— Problem statement —
Work through the data below and give the number of lines holding "computer", nothing more.

....

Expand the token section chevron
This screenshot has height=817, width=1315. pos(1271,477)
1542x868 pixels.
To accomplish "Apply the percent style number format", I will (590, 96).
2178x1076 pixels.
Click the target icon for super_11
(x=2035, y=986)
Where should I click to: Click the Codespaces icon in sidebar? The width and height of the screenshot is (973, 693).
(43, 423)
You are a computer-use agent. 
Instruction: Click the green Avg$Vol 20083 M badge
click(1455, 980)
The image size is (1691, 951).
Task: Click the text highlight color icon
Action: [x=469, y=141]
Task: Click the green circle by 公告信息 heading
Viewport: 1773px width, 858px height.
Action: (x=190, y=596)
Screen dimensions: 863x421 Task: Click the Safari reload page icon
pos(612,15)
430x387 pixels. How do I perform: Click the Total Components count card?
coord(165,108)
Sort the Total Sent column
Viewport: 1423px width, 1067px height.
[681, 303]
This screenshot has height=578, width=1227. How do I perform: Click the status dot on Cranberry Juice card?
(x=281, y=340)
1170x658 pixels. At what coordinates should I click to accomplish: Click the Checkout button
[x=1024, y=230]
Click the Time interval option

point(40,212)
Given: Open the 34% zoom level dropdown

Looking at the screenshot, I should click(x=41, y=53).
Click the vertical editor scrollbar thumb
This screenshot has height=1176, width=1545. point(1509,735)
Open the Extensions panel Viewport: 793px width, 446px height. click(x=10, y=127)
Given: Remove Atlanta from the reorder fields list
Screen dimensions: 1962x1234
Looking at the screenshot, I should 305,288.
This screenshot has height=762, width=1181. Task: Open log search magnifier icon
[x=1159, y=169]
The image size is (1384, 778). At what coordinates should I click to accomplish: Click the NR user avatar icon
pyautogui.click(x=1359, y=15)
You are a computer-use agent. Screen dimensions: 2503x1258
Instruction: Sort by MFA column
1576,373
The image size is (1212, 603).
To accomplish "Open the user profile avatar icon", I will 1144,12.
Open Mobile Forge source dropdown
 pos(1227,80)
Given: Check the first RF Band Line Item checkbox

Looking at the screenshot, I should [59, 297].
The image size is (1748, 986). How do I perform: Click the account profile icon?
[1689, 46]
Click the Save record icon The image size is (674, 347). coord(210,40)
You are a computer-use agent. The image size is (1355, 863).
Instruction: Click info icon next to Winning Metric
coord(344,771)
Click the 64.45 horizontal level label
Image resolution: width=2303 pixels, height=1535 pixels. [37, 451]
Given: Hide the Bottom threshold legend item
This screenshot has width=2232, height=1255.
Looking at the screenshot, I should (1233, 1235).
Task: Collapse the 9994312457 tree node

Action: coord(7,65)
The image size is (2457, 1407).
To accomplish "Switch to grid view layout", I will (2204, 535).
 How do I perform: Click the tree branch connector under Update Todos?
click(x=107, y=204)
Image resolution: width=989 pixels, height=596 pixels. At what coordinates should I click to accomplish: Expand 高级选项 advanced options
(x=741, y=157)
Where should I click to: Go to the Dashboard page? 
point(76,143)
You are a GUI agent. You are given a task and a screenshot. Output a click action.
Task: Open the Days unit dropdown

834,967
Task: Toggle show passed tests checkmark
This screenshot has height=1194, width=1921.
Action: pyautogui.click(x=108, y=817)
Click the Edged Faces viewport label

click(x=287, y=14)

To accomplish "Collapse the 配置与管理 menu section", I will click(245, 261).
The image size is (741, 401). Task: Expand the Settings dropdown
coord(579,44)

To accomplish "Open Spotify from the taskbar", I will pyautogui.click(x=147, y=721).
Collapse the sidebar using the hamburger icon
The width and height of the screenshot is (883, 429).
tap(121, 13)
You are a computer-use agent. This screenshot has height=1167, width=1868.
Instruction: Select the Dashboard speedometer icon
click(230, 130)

....

— Exercise output —
4